A decade and a half later, the industry was littered with failed, C-suite driven initiatives to try and manually catalog every data asset. So many data teams drowned it was unfathomable any would ever dare again set sail on such a hubristic odyssey.
And yet, many data teams are convinced that today the tides have turned!
Data governance remains vital, perhaps even more so as data volume levels rise and disruptive tidal waves of data regulation such as GDPR wash across the industry.
Driven by these outside forces, data teams have started to convince themselves that maybe, just maybe, machine learning automation can tame the storm and make cataloging data assets possible this time around.
Unfortunately, many of these new data governance initiatives are destined to sink by focusing on technology to the detriment of culture and process.
The reality is for teams to improve their data governance posture they need to not only have visibility into their data, but also treat it like a product, be domain-first, and establish data quality as a prerequisite.
Treat Data Governance Like a Product — Don’t Treat a Product Like its Data Governance
Data governance is a big challenge, and so it’s tempting to try and tackle it with a big solution.

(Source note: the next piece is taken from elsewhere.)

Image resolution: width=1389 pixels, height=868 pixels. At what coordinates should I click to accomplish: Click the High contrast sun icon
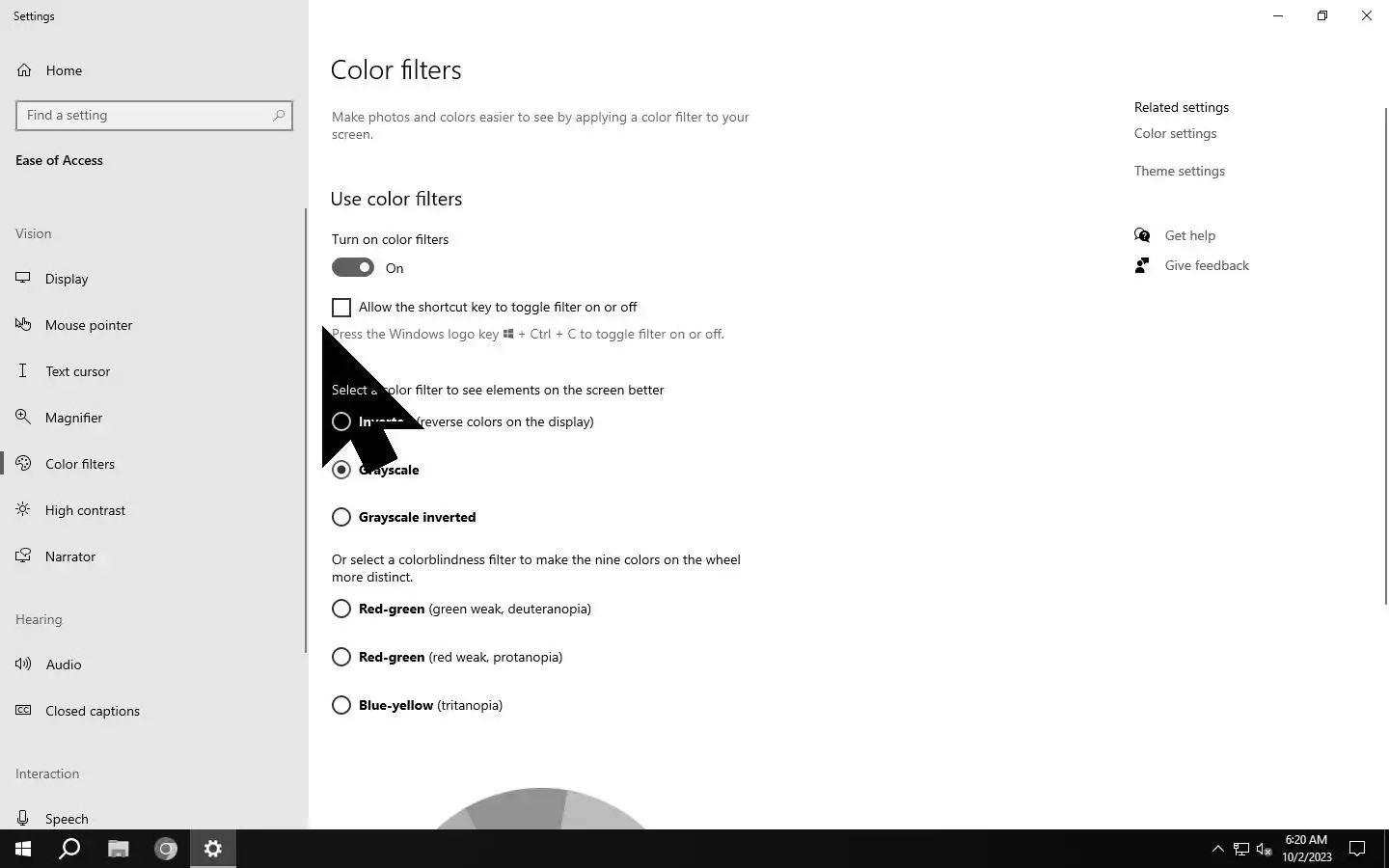[x=23, y=509]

Typically, data governance initiatives will start with a data leader decreeing the seemingly agreeable objective, “We will catalog all the things and assign owners for all of our data assets end-to-end so it is accessible, meaningful, compliant, and reliable.”
The first problem with this initiative is how it originated. Just as successful companies are customer focused, data teams must focus on their data consumers and internal customers, too.
I guarantee no one in the marketing department asked you for a data catalog. They asked for useful reports and more reliable dashboards.
No one in the compliance department asked for a data catalog either. They asked for visibility into the location of regulated and personally identifiable information and who has access.